■ Exercise goal
Using the listing below, print exactly everything from the line with "4k Displays (111, 231)" down to the line with "Contact Us (635, 55)", both included, and nothing more.
Dataset content Start Marker
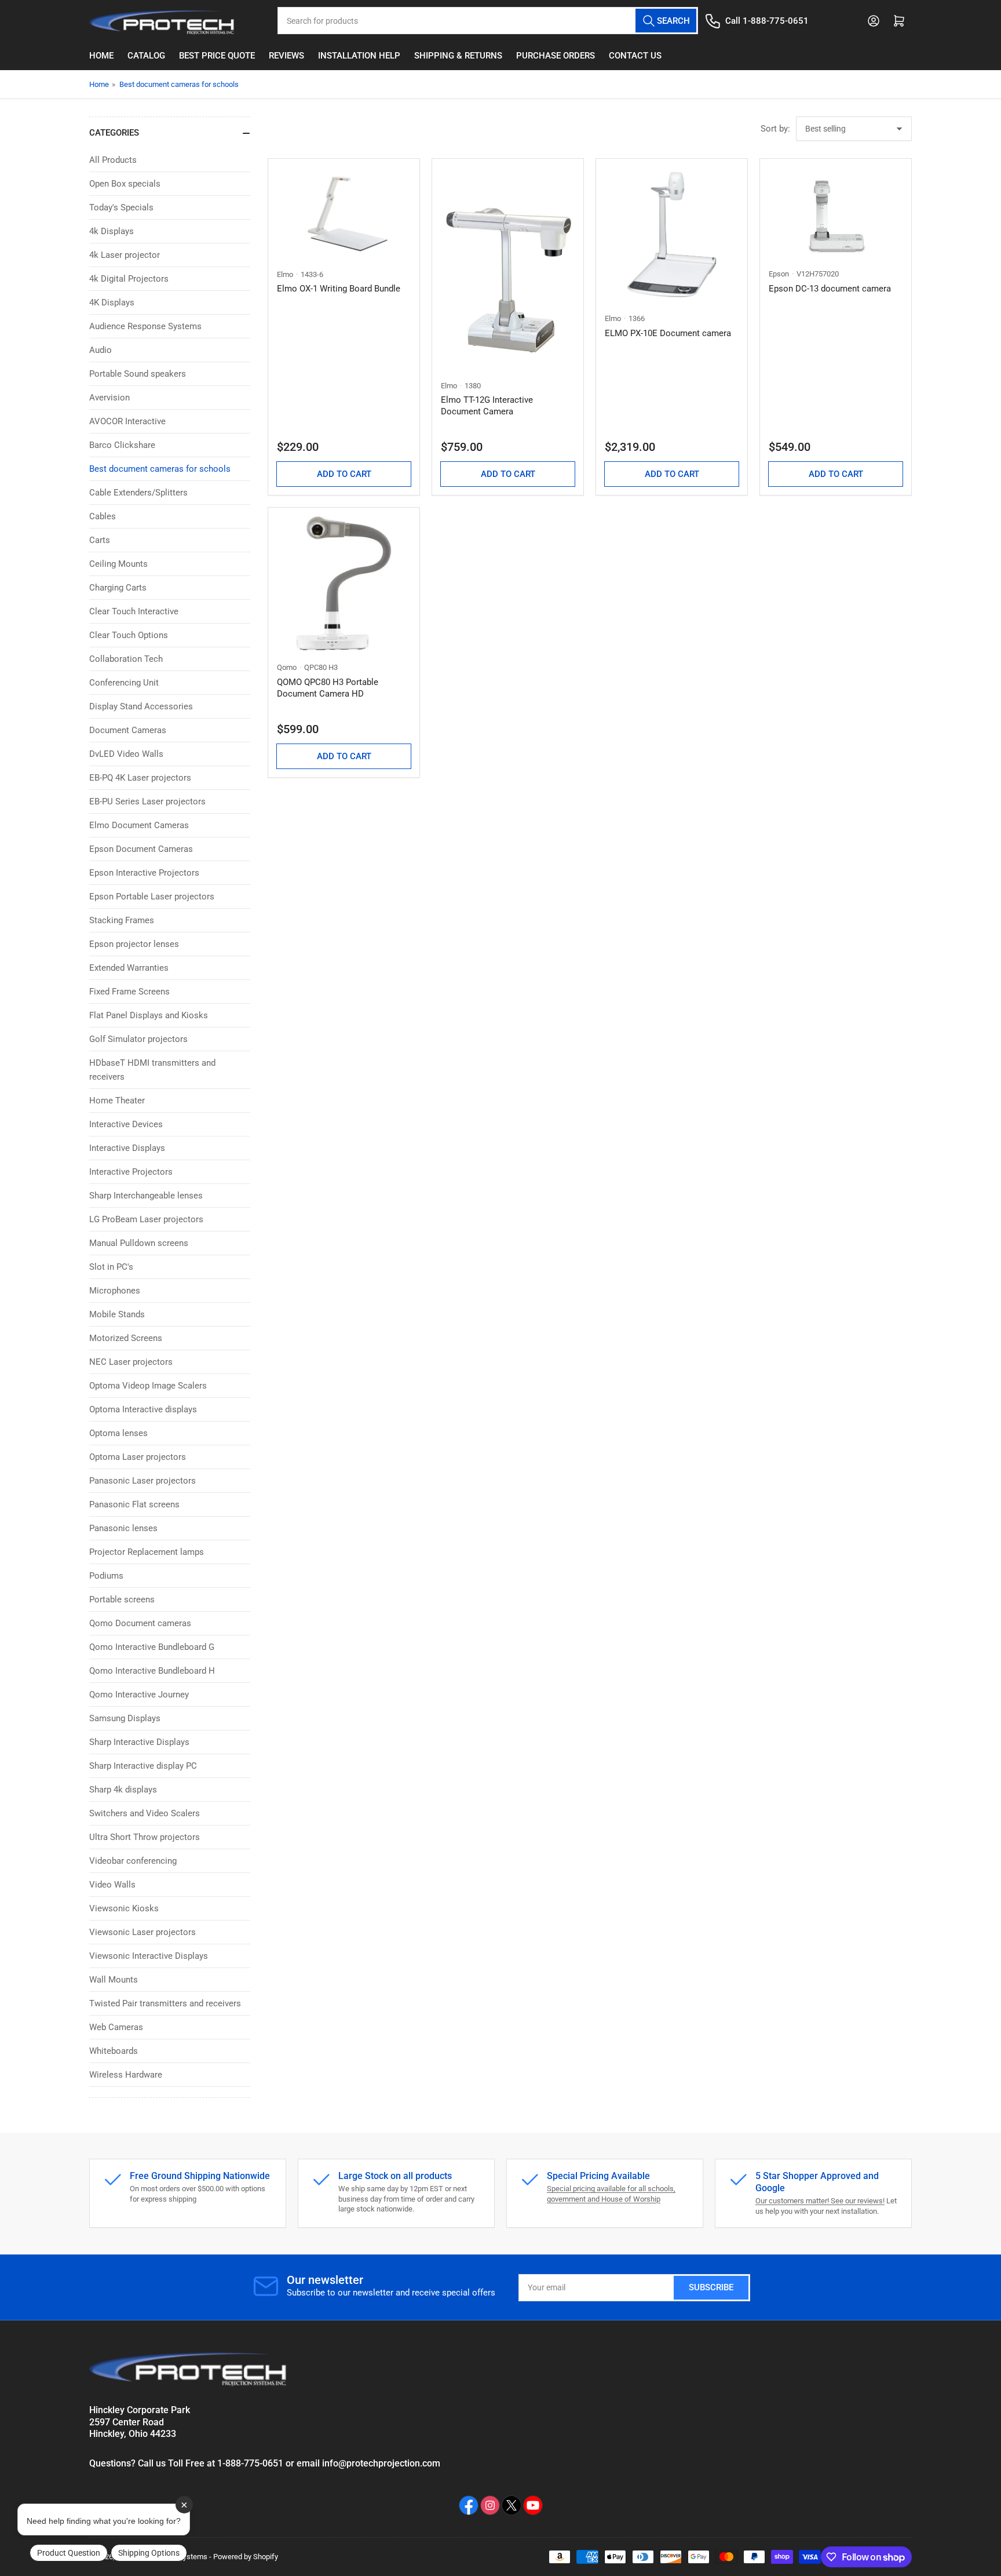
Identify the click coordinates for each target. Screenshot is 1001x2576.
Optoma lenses (118, 1433)
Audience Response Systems (145, 326)
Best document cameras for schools (179, 84)
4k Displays (111, 231)
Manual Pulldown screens (138, 1243)
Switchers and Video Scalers (144, 1813)
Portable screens (122, 1599)
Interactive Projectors (131, 1172)
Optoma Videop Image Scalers (148, 1385)
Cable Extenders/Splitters (138, 492)
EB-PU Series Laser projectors (147, 801)
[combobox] (487, 20)
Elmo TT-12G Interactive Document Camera (487, 406)
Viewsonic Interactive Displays (148, 1956)
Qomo (287, 667)
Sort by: (775, 128)
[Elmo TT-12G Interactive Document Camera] (508, 267)
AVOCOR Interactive (127, 421)
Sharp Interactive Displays (139, 1742)
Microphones (114, 1290)
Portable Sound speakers (137, 374)
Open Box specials (124, 183)
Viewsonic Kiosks (124, 1908)
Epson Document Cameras (141, 849)
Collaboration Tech (126, 659)
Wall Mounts (113, 1979)
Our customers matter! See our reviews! (820, 2200)
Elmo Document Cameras (139, 825)
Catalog (146, 55)
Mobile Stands (117, 1314)
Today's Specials (121, 207)
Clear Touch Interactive (133, 611)
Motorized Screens (125, 1338)
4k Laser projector (124, 255)
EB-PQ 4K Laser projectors (140, 778)
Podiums (106, 1576)
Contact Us (635, 55)
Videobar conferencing (133, 1861)
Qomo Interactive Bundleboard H (152, 1671)
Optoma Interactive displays (143, 1409)
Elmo (285, 274)
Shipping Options (149, 2552)
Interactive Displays (127, 1148)
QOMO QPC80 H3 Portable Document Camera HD (327, 688)
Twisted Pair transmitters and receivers (165, 2003)
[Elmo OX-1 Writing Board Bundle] (344, 212)
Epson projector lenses (134, 944)
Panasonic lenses (123, 1528)
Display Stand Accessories (141, 706)
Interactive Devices (126, 1124)
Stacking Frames (121, 920)
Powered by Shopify (245, 2556)
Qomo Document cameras (140, 1623)
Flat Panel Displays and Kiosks (148, 1015)
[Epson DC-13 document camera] (836, 212)
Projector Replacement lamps (146, 1552)
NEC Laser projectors (131, 1362)
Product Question (68, 2552)
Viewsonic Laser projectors (142, 1932)
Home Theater (117, 1100)
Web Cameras (116, 2027)
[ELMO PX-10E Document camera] (672, 234)
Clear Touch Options (128, 635)
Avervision (109, 397)
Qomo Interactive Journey (139, 1694)
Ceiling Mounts (118, 564)
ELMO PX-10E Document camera (668, 333)
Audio (100, 350)
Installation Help (359, 55)
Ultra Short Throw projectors (144, 1837)
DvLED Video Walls (126, 754)
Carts (99, 540)
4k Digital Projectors (129, 279)
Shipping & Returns (458, 55)
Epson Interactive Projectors (144, 873)
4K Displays (111, 302)
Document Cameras (127, 730)
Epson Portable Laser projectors (151, 896)
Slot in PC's (111, 1267)
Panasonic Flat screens (134, 1504)
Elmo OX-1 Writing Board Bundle (338, 288)
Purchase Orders (555, 55)
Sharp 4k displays (123, 1789)
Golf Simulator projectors (138, 1039)
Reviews (286, 55)
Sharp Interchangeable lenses (146, 1195)
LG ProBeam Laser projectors (146, 1219)
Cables (102, 516)
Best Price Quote (217, 55)
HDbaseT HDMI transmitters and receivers (152, 1070)
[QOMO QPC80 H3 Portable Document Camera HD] (344, 583)
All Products (113, 160)
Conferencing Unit (124, 682)
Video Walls (112, 1884)
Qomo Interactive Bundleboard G (151, 1647)
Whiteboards (113, 2051)
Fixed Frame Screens (129, 991)
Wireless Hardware (125, 2074)
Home (101, 55)
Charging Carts (118, 587)
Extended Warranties (129, 968)
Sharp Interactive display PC (143, 1766)
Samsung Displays (124, 1718)
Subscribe (711, 2287)
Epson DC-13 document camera (830, 288)
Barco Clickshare (122, 445)
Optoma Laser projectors (137, 1457)
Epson (779, 273)
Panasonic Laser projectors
Dataset content End Marker
■ Answer
4k Displays (111, 231)
Manual Pulldown screens (138, 1243)
Switchers and Video Scalers (144, 1813)
Portable screens (122, 1599)
Interactive Projectors (131, 1172)
Optoma Videop Image Scalers (148, 1385)
Cable Extenders/Splitters (138, 492)
EB-PU Series Laser projectors (147, 801)
[combobox] (487, 20)
Elmo TT-12G Interactive Document Camera (487, 406)
Viewsonic Interactive Displays (148, 1956)
Qomo (287, 667)
Sort by: (775, 128)
[Elmo TT-12G Interactive Document Camera] (508, 267)
AVOCOR Interactive (127, 421)
Sharp Interactive Displays (139, 1742)
Microphones (114, 1290)
Portable Sound speakers (137, 374)
Open Box specials (124, 183)
Viewsonic Kiosks (124, 1908)
Epson Document Cameras (141, 849)
Collaboration Tech (126, 659)
Wall Mounts (113, 1979)
Our customers matter! See our reviews! (820, 2200)
Elmo Document Cameras (139, 825)
Catalog (146, 55)
Mobile Stands (117, 1314)
Today's Specials (121, 207)
Clear Touch Interactive (133, 611)
Motorized Screens (125, 1338)
4k Laser projector (124, 255)
EB-PQ 4K Laser projectors (140, 778)
Podiums (106, 1576)
Contact Us (635, 55)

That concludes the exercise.